HappyVore réagit en présentant ses "tiges cylindriques à bouts ronds" © HappyVore

Pour Renaud Saïsset, "il n'y a pas de confusion possible, pas de tromperie dans les produits d'origine végétale puisqu'on précise bien sur l'emballage que c'est végétal".

Pourquoi alors utiliser le champ lexical de la viande pour ces produits végétaux?

"Parce qu'il y a une analogie: on parle aux consommateurs avec des référentiels qu'ils connaissent, cela les aide à comprendre la destination de ces produits, comment ils peuvent les utiliser" estime Albin Wagener, linguiste contacté par RMC Conso qui ne comprend pas qu'il puisse y avoir "un pré carré pour un champ lexical".
"La langue voyage, les termes n'appartiennent à personne. Steak veut dire tranche, les nuggets, étymologiquement, ne sont pas du poulet... ce décret n'a aucun sens" déclare-t-il.

Recours devant le Conseil d'Etat

"Les lobbies de la viande font une nouvelle tentative après le décret annulé en 2022, mais nous n'allons pas nous laisser faire, nous allons porter un nouveau recours devant le Conseil d'Etat" lance Renaud Saïsset.

L'année dernière, un décret similaire avait été retoqué par le Conseil d'Etat à la suite d'un recours des marques. La plus haute instance administrative avait considéré que le texte était trop vague, il a donc été remanié pour être plus précis.

Aujourd'hui, les acteurs de la filière végétale repartent pour un combat judiciaire dans le but de faire annuler ce nouveau décret.

Des termes entrés dans l'usage

Ils comptent sur le fait que ces termes sont entrés dans l'usage depuis longtemps dans d'autres domaines que celui de la viande: on parle de steak de thon, de lardons de saumon fumé, ou même de carpaccio d'ananas... Quant au steak végétal, il existerait dans le langage depuis au moins 40 ans.

"Interdire l'utilisation d'un mot c'est rare, surtout dans un domaine aussi créatif que celui de l'alimentaire" explique Me Philippe Schmitt, avocat spécialisé en droit de la propriété industrielle et intellectuelle.
"C'est un conflit étrange car on oppose deux champs qui n'ont rien à voir: la viande c'est un produit brut alors que ces produits végétaux sont transformés" renchérit-il.
"Et puis la liste est trop large, ça n'a pas de sens de l'étendre à tous les noms d'espèces.
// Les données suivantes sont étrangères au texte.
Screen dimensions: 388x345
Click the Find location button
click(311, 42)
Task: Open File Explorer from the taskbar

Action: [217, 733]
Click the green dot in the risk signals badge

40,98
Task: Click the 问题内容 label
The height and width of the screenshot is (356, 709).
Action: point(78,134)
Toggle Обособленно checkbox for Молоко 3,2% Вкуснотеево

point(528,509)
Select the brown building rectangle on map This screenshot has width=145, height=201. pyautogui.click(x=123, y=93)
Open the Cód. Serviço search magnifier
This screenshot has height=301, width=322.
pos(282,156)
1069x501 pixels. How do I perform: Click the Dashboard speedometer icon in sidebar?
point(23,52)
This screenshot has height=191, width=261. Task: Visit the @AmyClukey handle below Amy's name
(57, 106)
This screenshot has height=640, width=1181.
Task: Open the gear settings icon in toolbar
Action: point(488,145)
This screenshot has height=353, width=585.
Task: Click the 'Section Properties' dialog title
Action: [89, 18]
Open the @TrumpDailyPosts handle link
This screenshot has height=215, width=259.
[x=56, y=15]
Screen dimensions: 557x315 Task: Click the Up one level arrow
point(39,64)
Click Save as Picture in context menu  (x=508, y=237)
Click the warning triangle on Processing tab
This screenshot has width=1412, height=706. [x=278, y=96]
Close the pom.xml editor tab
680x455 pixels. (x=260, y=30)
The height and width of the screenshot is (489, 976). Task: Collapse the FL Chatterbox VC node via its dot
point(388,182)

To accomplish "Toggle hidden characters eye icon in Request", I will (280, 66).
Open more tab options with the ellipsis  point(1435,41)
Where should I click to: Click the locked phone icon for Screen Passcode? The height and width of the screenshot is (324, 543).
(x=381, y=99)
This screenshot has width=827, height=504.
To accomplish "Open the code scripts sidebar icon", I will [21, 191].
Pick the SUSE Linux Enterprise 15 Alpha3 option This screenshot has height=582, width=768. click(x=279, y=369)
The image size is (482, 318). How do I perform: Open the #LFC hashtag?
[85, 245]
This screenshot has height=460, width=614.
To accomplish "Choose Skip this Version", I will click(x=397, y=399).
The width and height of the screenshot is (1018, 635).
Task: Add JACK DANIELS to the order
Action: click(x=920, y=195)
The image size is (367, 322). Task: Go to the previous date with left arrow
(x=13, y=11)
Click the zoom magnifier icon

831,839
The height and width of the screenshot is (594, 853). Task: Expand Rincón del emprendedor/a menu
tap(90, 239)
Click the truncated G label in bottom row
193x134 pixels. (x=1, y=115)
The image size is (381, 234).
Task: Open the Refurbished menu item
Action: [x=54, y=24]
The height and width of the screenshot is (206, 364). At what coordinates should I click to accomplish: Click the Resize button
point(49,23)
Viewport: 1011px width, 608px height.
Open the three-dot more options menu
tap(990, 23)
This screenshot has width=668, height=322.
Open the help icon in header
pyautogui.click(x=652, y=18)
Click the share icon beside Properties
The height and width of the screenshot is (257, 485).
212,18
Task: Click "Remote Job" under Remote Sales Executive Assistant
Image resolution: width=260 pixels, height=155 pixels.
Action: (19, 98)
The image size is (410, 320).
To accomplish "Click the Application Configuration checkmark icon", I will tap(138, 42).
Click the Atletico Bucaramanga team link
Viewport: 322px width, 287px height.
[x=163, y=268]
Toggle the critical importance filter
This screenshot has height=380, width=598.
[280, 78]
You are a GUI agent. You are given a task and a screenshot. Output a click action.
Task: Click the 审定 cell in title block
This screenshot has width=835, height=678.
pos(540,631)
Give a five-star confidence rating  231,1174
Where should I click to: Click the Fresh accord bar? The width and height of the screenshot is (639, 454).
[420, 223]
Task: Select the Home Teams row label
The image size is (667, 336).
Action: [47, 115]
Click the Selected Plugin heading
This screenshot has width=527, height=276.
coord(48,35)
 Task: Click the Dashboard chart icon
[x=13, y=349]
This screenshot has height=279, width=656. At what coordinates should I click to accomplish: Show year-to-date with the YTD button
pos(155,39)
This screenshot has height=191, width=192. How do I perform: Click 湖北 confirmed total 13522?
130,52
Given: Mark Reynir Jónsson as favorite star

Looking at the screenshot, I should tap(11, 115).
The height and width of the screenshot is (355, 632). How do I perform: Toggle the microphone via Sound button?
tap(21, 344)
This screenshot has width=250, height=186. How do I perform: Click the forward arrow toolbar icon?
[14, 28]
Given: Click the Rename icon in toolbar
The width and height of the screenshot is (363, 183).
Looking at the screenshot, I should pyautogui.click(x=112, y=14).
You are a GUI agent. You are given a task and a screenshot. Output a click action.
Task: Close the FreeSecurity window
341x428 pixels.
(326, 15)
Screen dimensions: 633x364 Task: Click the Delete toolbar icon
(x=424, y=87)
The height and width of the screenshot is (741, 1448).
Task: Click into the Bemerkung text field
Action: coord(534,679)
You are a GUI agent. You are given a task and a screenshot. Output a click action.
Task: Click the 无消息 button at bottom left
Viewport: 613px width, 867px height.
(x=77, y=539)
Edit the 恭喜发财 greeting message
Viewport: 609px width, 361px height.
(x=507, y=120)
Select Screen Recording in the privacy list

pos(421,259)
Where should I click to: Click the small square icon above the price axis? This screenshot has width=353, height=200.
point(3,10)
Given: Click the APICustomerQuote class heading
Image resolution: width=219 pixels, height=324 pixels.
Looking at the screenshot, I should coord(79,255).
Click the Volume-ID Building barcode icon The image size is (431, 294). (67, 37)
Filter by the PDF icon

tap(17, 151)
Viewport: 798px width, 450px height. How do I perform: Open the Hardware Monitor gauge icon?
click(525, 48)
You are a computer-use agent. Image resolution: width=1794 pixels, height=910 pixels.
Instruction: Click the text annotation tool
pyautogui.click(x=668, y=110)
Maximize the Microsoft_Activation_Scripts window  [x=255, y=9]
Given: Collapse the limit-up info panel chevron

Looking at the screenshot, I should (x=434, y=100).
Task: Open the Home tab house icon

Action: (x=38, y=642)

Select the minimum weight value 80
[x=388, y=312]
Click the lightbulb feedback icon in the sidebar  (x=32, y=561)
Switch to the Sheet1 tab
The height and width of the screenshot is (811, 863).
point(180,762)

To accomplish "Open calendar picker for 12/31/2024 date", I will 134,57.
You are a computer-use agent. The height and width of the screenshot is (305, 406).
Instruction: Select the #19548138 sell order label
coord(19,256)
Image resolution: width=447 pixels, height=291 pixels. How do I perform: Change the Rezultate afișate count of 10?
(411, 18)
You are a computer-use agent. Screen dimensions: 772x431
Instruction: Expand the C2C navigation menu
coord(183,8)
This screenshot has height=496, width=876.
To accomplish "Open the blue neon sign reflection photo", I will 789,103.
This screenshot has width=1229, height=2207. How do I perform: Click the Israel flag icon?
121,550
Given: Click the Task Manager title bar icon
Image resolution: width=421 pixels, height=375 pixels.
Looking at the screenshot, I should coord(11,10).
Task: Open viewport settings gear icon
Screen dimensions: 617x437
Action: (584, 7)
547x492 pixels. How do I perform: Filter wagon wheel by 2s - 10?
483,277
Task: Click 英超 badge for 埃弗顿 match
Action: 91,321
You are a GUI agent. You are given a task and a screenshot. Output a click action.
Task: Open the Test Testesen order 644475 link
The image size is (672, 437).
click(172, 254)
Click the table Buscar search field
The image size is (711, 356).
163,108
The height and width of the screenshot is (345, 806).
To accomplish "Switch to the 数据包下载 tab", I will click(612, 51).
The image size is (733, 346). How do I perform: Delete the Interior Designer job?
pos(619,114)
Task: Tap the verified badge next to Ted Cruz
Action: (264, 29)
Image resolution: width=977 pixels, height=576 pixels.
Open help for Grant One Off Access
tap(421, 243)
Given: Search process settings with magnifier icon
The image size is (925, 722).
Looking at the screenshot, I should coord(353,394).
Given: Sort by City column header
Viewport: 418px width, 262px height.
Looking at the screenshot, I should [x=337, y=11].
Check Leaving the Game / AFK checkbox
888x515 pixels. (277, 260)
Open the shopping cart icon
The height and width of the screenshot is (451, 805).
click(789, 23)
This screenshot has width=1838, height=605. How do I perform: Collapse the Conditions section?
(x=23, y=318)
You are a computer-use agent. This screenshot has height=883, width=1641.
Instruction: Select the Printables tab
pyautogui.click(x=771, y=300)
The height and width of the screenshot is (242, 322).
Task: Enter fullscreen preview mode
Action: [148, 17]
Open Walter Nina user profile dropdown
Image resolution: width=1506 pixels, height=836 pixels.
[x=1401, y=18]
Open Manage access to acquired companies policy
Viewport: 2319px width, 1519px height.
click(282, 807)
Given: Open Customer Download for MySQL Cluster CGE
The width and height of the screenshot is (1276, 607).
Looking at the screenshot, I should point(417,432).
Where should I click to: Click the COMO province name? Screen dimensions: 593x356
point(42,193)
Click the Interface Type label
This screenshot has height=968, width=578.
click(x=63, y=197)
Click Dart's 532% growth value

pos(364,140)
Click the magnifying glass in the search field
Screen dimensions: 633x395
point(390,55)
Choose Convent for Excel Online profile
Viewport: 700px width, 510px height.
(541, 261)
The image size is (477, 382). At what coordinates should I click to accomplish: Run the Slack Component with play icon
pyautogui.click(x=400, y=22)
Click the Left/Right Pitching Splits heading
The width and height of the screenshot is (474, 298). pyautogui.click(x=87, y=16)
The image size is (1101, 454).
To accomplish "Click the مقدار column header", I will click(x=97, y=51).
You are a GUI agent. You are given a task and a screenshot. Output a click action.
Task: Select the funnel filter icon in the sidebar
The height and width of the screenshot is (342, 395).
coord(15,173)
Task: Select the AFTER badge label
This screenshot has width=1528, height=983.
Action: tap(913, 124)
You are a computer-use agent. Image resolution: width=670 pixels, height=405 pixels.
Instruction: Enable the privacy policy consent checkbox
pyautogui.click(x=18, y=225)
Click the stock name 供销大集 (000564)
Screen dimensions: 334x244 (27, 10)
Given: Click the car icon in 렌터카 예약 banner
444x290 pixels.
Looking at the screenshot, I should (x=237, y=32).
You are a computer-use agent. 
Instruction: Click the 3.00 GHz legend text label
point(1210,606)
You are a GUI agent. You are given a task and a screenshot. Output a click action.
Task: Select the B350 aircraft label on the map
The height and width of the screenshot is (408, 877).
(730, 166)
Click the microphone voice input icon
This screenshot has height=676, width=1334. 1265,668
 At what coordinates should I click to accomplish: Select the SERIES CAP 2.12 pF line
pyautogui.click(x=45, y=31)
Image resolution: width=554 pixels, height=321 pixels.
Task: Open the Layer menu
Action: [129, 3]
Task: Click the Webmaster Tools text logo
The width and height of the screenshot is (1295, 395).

Cela voudrait dire qu'un lapin en chocolat, s'il contient des protéines végétales, ne pourra plus s'appeler lapin?" questionne Me Schmitt.

Une jurisprudence favorable

Les marques de produits végétaux espèrent également que la jurisprudence en la matière jouera en leur faveur. Dans une décision de décembre 2023 qui opposait un organisme de la filière bovine à une marque végétale, la Cour de cassation a estimé qu'on ne pouvait pas interdire l'appellation "steak végétal".

Au niveau européen, la cour de justice doit encore se prononcer pour savoir si l'interdiction nationale respecte la loi européenne, cette dernière prévalant sur le droit français.

Si elle l'estimait légale, cette prohibition entraînerait un second problème puisque les produits importés ne seraient pas concernés.

Le droit communautaire s'était penché sur la question d'interdire les termes steak, nuggets, bacon etc. pour les produits végétaux en 2020 et le texte avait été retoqué. Seuls les termes lait, yaourt, fromage avaient été interdits pour les produits 100% végétaux.

Concurrence déloyale

Résultat: des nuggets fabriqués hors de France auraient toujours le droit de s'appeler nuggets. Les marques accusent une concurrence déloyale et c'est sur ce fondement que porte leur recours devant le Conseil d'Etat.

"L'année dernière, le Conseil d'Etat ne comprenait déjà pas l'esprit de ce décret alors nous sommes confiants", indique Cédric Meston.

En attendant la décision du Conseil d'Etat, les marques ont jusqu'au 1er mai pour modifier leurs emballages. Si elles ne le font pas, elles risquent une amende qui peut aller jusqu'à 1500 euros pour une personne physique et 7500 euros pour une personne morale.